*** Opening of EXTRACTED MATERIAL ***

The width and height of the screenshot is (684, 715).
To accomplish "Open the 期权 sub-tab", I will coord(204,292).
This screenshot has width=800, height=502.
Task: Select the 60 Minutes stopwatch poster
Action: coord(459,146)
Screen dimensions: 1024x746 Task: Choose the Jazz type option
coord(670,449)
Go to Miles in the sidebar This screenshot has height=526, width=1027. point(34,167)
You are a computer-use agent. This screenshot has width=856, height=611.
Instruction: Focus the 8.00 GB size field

*** Close of EXTRACTED MATERIAL ***

TASK DESCRIPTION: Reproduce the lines of the entries above exactly, but only from the line containing "Go to Miles" through the final line.

EXPECTED ANSWER:
Go to Miles in the sidebar This screenshot has height=526, width=1027. point(34,167)
You are a computer-use agent. This screenshot has width=856, height=611.
Instruction: Focus the 8.00 GB size field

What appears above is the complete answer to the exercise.